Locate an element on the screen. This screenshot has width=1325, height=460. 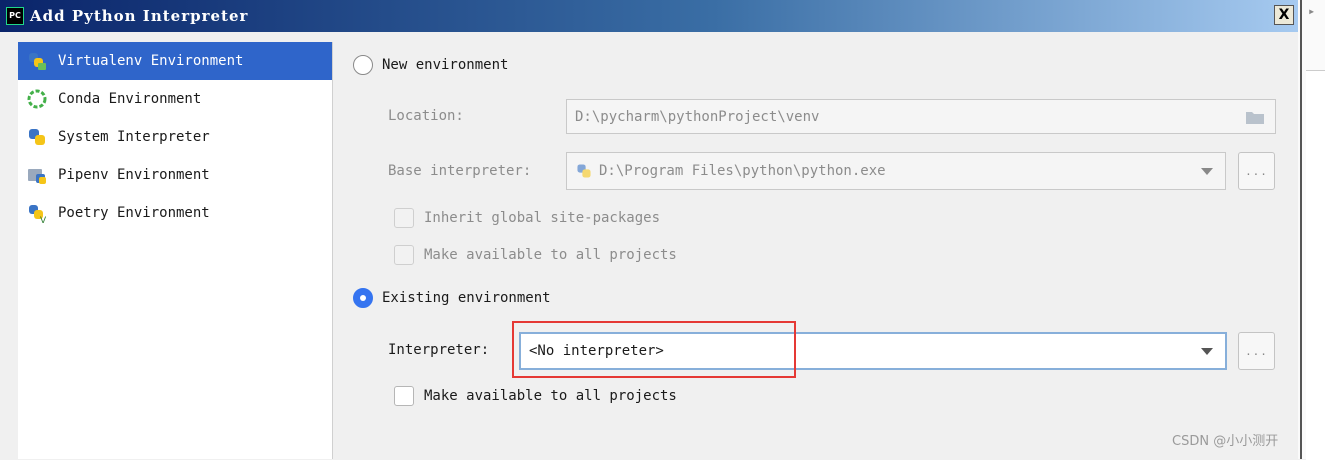
pipenv-icon is located at coordinates (37, 175).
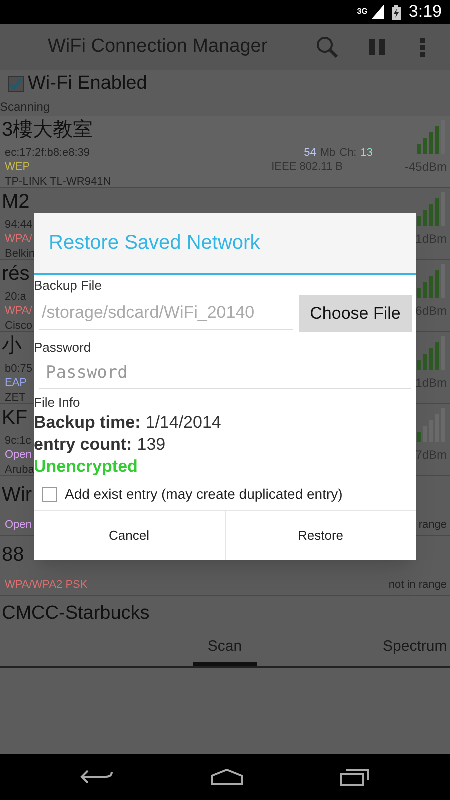 The width and height of the screenshot is (450, 800). I want to click on network-name: rés, so click(16, 274).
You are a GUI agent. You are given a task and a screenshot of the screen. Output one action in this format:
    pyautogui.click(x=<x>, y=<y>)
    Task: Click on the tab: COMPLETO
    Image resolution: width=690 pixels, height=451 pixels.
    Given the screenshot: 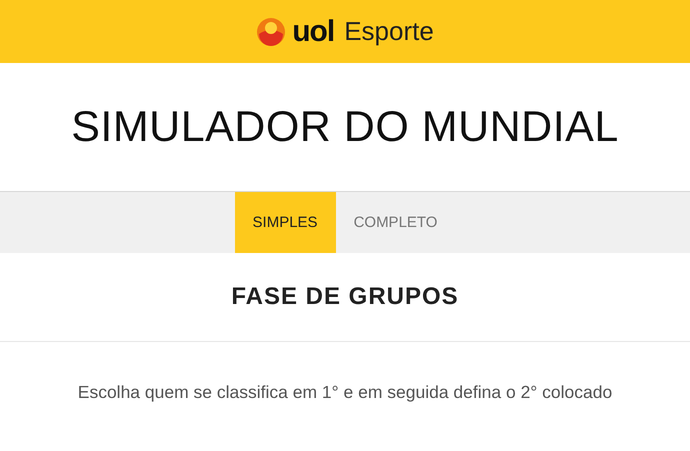 What is the action you would take?
    pyautogui.click(x=396, y=222)
    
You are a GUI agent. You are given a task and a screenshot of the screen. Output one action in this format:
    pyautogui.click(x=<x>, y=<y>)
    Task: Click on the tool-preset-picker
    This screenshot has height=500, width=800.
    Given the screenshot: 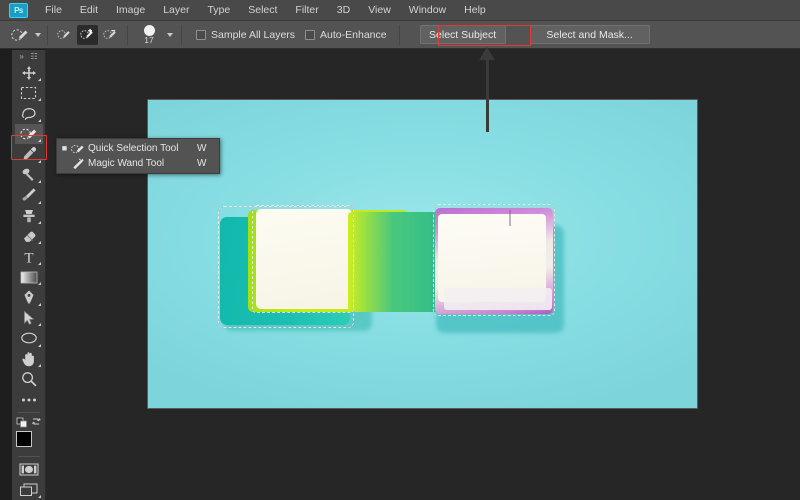 What is the action you would take?
    pyautogui.click(x=26, y=35)
    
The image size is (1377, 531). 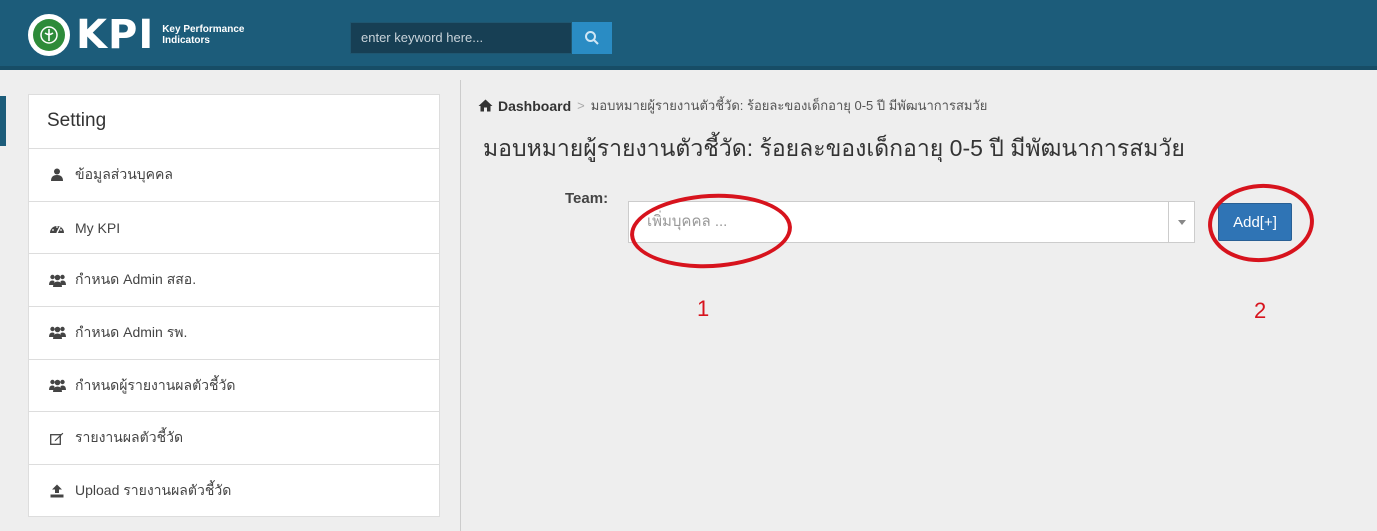 What do you see at coordinates (234, 176) in the screenshot?
I see `sidebar-item-profile: ข้อมูลส่วนบุคคล` at bounding box center [234, 176].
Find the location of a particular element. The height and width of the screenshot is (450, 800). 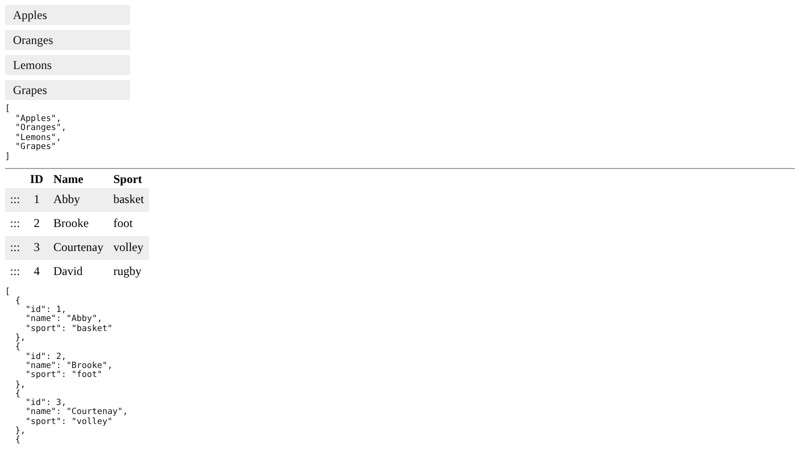

table-cell: foot is located at coordinates (129, 224).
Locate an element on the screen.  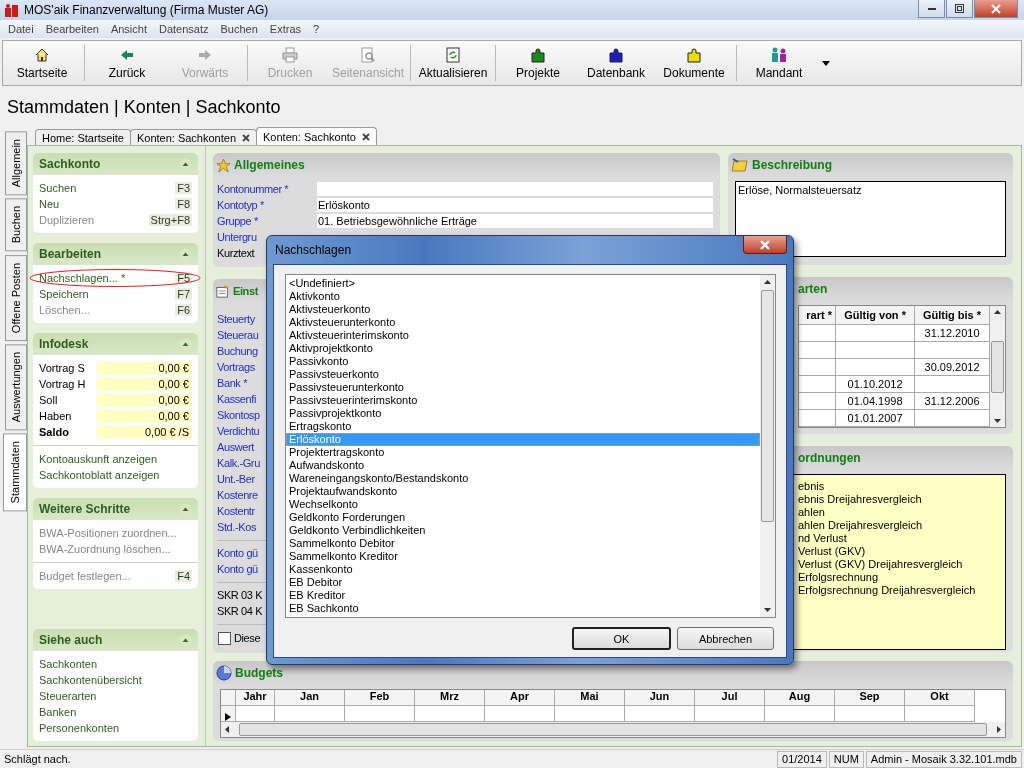
toolbar-button: Projekte is located at coordinates (538, 63).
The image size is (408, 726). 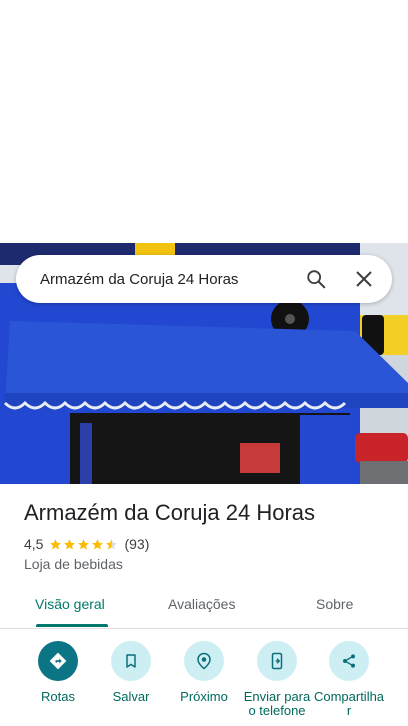 What do you see at coordinates (131, 697) in the screenshot?
I see `save-label: Salvar` at bounding box center [131, 697].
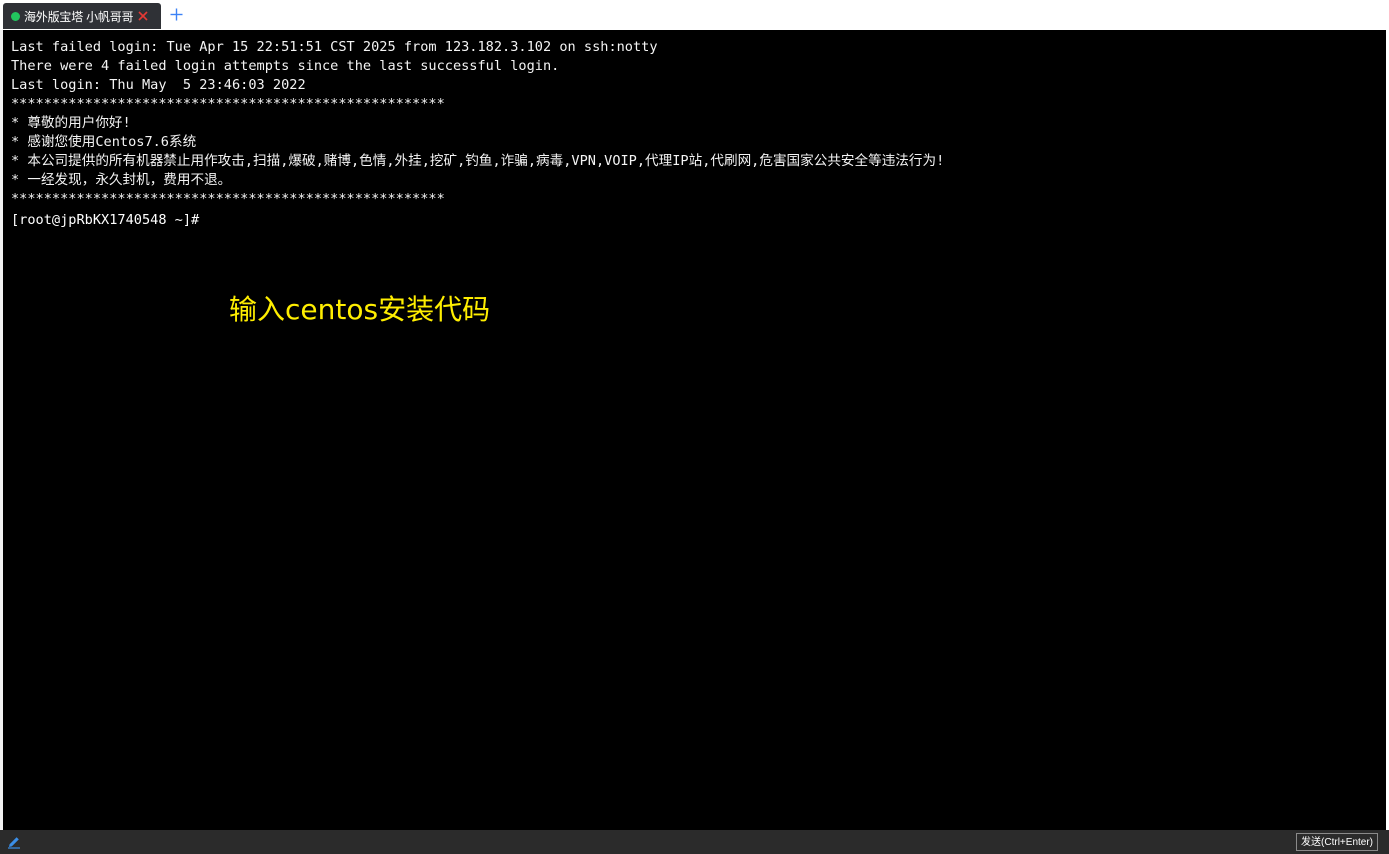 Image resolution: width=1389 pixels, height=854 pixels. Describe the element at coordinates (158, 85) in the screenshot. I see `terminal-line: Last login: Thu May 5 23:46:03 2022` at that location.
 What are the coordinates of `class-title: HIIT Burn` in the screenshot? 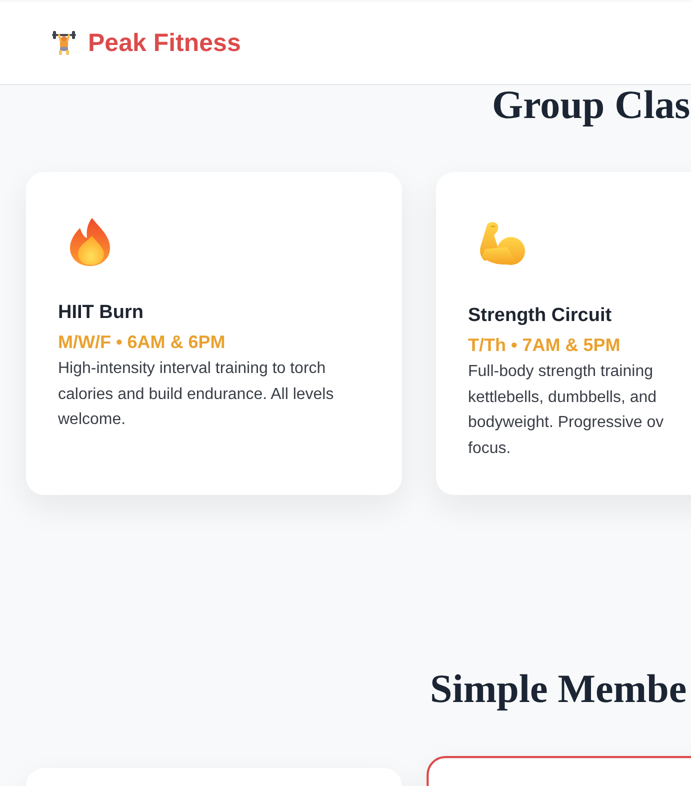 It's located at (101, 313).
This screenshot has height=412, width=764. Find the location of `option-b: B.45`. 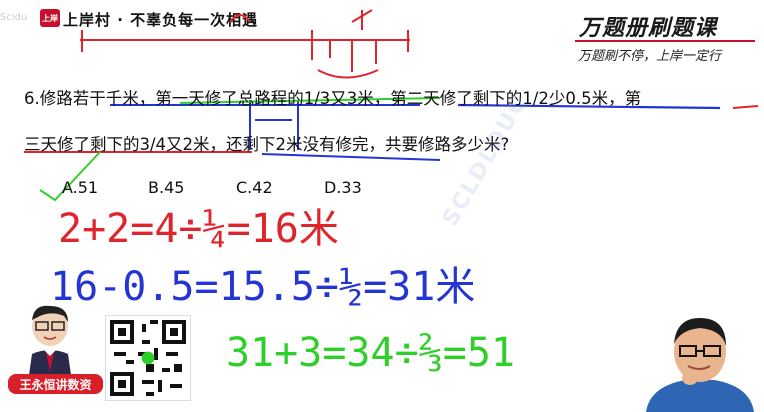

option-b: B.45 is located at coordinates (166, 188).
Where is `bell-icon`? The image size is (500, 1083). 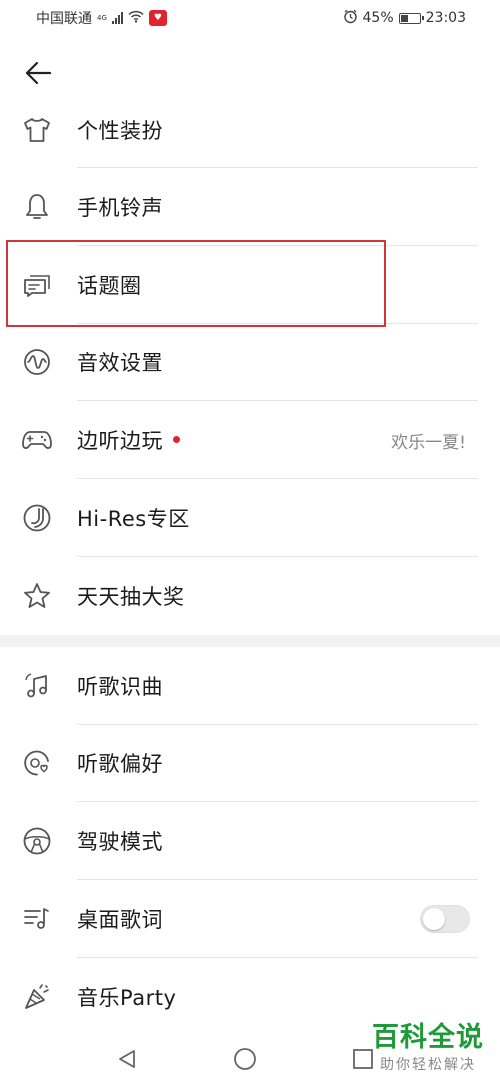
bell-icon is located at coordinates (37, 207).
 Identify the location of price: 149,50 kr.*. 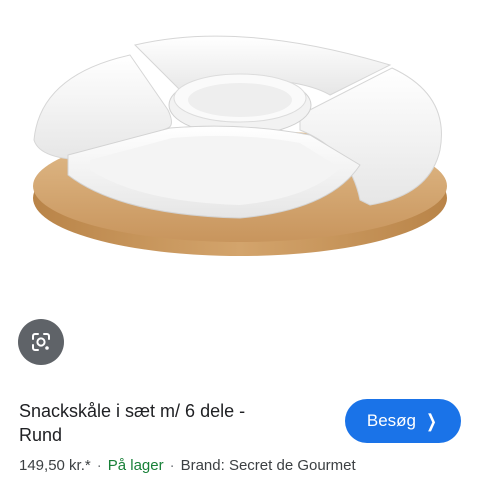
(55, 466).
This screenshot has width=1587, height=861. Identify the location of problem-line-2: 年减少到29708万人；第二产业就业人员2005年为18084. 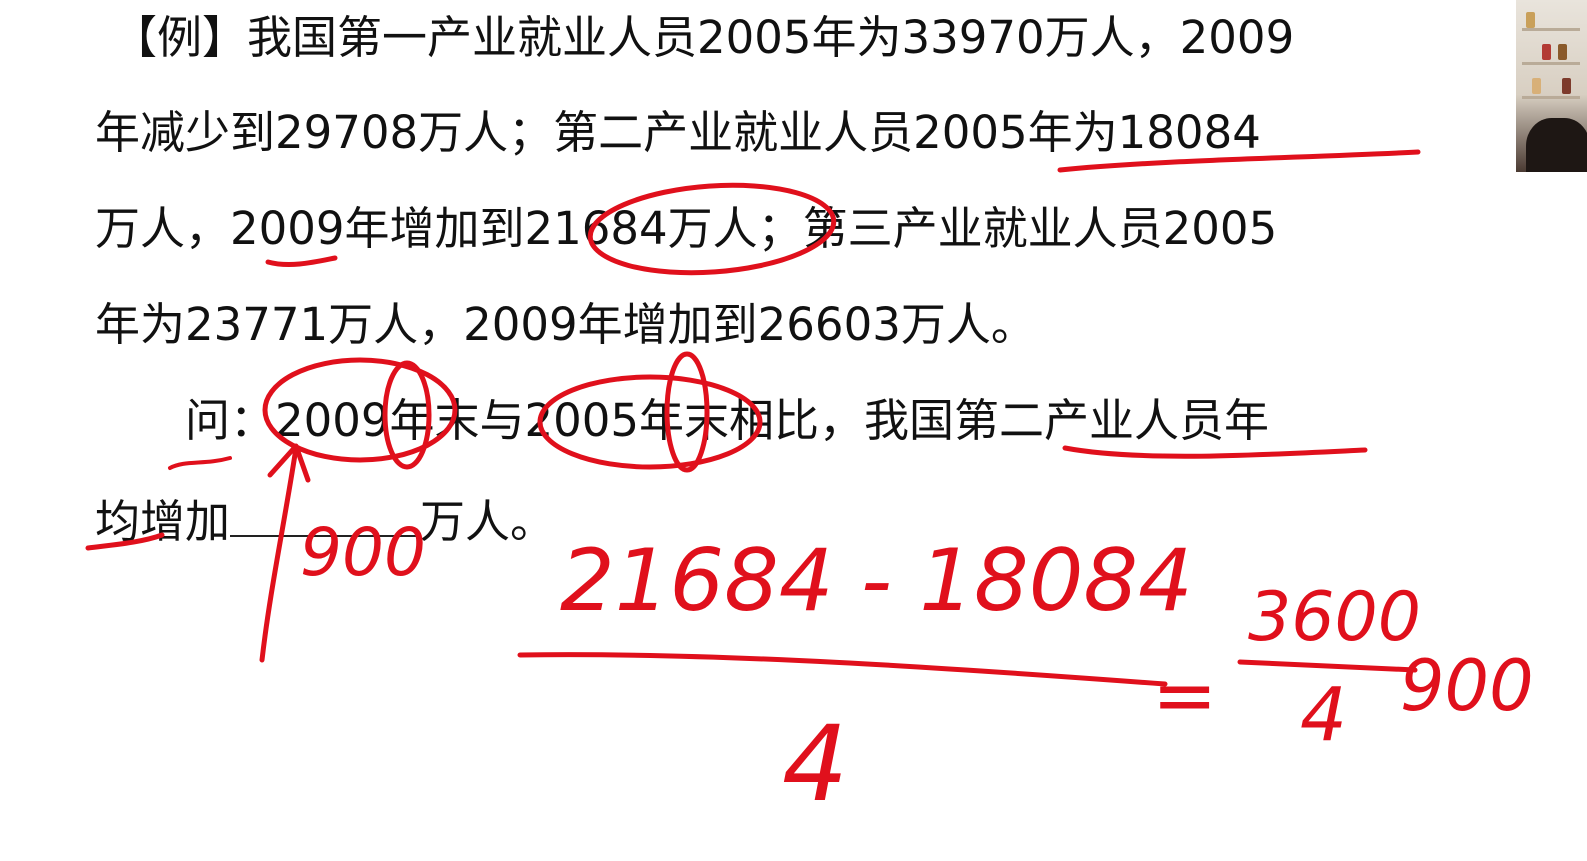
(678, 132).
------------------------------------------------
■ **Aim of the exercise**:
Copy out the stretch of the data from the line containing "This screenshot has height=412, width=764." through the end of the data, leaving out the pictures.

■ **Solution to the exercise**:
This screenshot has height=412, width=764. Find the location of `option-b: B.45`. 

option-b: B.45 is located at coordinates (166, 188).
Where is `bell-icon`? The image size is (500, 1083). 
bell-icon is located at coordinates (37, 207).
 Identify the location of price: 149,50 kr.*. 
(55, 466).
This screenshot has width=1587, height=861. Identify the location of problem-line-2: 年减少到29708万人；第二产业就业人员2005年为18084. 
(678, 132).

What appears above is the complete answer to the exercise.